— Start of Dataset —
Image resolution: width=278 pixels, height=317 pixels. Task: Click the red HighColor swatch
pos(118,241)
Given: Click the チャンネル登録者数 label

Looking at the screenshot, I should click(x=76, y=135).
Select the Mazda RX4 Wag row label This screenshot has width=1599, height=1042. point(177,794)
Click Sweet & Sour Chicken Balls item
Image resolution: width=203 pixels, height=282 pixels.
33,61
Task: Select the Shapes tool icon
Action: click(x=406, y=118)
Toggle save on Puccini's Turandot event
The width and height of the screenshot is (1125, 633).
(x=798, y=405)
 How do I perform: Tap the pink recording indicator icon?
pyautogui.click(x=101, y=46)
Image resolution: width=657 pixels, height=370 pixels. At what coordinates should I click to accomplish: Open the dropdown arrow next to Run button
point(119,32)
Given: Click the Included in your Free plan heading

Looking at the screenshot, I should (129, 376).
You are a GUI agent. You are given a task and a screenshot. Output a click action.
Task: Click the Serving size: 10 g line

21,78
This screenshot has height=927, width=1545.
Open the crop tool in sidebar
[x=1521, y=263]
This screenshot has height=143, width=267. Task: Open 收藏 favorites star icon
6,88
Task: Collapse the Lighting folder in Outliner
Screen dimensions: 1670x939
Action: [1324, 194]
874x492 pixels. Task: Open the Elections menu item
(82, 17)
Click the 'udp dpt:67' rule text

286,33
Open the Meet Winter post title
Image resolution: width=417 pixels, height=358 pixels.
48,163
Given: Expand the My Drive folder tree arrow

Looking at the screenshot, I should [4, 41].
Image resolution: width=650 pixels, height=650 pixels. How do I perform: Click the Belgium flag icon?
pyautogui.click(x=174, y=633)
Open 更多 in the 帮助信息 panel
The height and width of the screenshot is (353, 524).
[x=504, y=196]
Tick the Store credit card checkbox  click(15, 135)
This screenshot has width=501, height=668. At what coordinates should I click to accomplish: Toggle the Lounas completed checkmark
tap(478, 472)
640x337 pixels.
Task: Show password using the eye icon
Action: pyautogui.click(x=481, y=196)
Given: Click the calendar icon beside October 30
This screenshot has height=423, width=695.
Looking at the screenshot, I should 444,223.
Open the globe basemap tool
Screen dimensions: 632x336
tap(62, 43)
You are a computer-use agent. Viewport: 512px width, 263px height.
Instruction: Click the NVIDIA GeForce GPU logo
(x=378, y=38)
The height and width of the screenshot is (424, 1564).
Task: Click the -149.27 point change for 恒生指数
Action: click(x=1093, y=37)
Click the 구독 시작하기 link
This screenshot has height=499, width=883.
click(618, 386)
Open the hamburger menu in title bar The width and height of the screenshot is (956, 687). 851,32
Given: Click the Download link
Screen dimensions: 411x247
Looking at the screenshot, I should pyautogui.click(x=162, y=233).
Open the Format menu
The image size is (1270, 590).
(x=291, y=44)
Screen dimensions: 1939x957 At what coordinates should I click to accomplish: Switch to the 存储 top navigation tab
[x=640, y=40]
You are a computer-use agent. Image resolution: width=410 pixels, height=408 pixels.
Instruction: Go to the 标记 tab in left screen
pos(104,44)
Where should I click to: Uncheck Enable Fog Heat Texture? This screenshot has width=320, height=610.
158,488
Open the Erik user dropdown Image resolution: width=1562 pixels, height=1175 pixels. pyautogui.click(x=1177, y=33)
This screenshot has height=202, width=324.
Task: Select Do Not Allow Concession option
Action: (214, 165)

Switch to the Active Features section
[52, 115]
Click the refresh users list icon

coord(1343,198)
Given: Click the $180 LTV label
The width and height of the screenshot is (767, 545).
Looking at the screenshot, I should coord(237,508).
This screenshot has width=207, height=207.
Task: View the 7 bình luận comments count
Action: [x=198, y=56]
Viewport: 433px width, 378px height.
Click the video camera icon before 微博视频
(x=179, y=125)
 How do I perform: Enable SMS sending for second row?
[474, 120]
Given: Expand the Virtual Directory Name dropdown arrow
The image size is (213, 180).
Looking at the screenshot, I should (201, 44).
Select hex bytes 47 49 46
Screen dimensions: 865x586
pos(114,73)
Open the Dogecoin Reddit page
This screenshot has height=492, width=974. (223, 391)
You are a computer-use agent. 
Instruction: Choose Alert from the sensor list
— End of Dataset —
» Task statement:
Rewrite these lines, replacing "How do I perform" with "How can I do" wherever it appears and leaving everything else as it is.

» Solution to this problem:
Image resolution: width=278 pixels, height=317 pixels. Task: Click the red HighColor swatch
pos(118,241)
Given: Click the チャンネル登録者数 label

Looking at the screenshot, I should click(x=76, y=135).
Select the Mazda RX4 Wag row label This screenshot has width=1599, height=1042. point(177,794)
Click Sweet & Sour Chicken Balls item
Image resolution: width=203 pixels, height=282 pixels.
33,61
Task: Select the Shapes tool icon
Action: click(x=406, y=118)
Toggle save on Puccini's Turandot event
The width and height of the screenshot is (1125, 633).
(x=798, y=405)
 How can I do: Tap the pink recording indicator icon?
pyautogui.click(x=101, y=46)
Image resolution: width=657 pixels, height=370 pixels. At what coordinates should I click to accomplish: Open the dropdown arrow next to Run button
point(119,32)
Given: Click the Included in your Free plan heading

Looking at the screenshot, I should (129, 376).
You are a GUI agent. You are given a task and a screenshot. Output a click action.
Task: Click the Serving size: 10 g line

21,78
This screenshot has height=927, width=1545.
Open the crop tool in sidebar
[x=1521, y=263]
This screenshot has height=143, width=267. Task: Open 收藏 favorites star icon
6,88
Task: Collapse the Lighting folder in Outliner
Screen dimensions: 1670x939
Action: [1324, 194]
874x492 pixels. Task: Open the Elections menu item
(82, 17)
Click the 'udp dpt:67' rule text

286,33
Open the Meet Winter post title
Image resolution: width=417 pixels, height=358 pixels.
48,163
Given: Expand the My Drive folder tree arrow

Looking at the screenshot, I should [4, 41].
Image resolution: width=650 pixels, height=650 pixels. How can I do: Click the Belgium flag icon?
pyautogui.click(x=174, y=633)
Open 更多 in the 帮助信息 panel
The height and width of the screenshot is (353, 524).
[x=504, y=196]
Tick the Store credit card checkbox  click(15, 135)
This screenshot has width=501, height=668. At what coordinates should I click to accomplish: Toggle the Lounas completed checkmark
tap(478, 472)
640x337 pixels.
Task: Show password using the eye icon
Action: pyautogui.click(x=481, y=196)
Given: Click the calendar icon beside October 30
This screenshot has height=423, width=695.
Looking at the screenshot, I should 444,223.
Open the globe basemap tool
Screen dimensions: 632x336
tap(62, 43)
You are a computer-use agent. Viewport: 512px width, 263px height.
Instruction: Click the NVIDIA GeForce GPU logo
(x=378, y=38)
The height and width of the screenshot is (424, 1564).
Task: Click the -149.27 point change for 恒生指数
Action: click(x=1093, y=37)
Click the 구독 시작하기 link
This screenshot has height=499, width=883.
click(618, 386)
Open the hamburger menu in title bar The width and height of the screenshot is (956, 687). 851,32
Given: Click the Download link
Screen dimensions: 411x247
Looking at the screenshot, I should pyautogui.click(x=162, y=233).
Open the Format menu
The image size is (1270, 590).
(x=291, y=44)
Screen dimensions: 1939x957 At what coordinates should I click to accomplish: Switch to the 存储 top navigation tab
[x=640, y=40]
You are a computer-use agent. Image resolution: width=410 pixels, height=408 pixels.
Instruction: Go to the 标记 tab in left screen
pos(104,44)
Where should I click to: Uncheck Enable Fog Heat Texture? This screenshot has width=320, height=610.
158,488
Open the Erik user dropdown Image resolution: width=1562 pixels, height=1175 pixels. pyautogui.click(x=1177, y=33)
This screenshot has height=202, width=324.
Task: Select Do Not Allow Concession option
Action: (214, 165)

Switch to the Active Features section
[52, 115]
Click the refresh users list icon

coord(1343,198)
Given: Click the $180 LTV label
The width and height of the screenshot is (767, 545).
Looking at the screenshot, I should coord(237,508).
This screenshot has width=207, height=207.
Task: View the 7 bình luận comments count
Action: [x=198, y=56]
Viewport: 433px width, 378px height.
Click the video camera icon before 微博视频
(x=179, y=125)
 How can I do: Enable SMS sending for second row?
[474, 120]
Given: Expand the Virtual Directory Name dropdown arrow
The image size is (213, 180).
Looking at the screenshot, I should (201, 44).
Select hex bytes 47 49 46
Screen dimensions: 865x586
pos(114,73)
Open the Dogecoin Reddit page
This screenshot has height=492, width=974. (223, 391)
You are a computer-use agent. 
Instruction: Choose Alert from the sensor list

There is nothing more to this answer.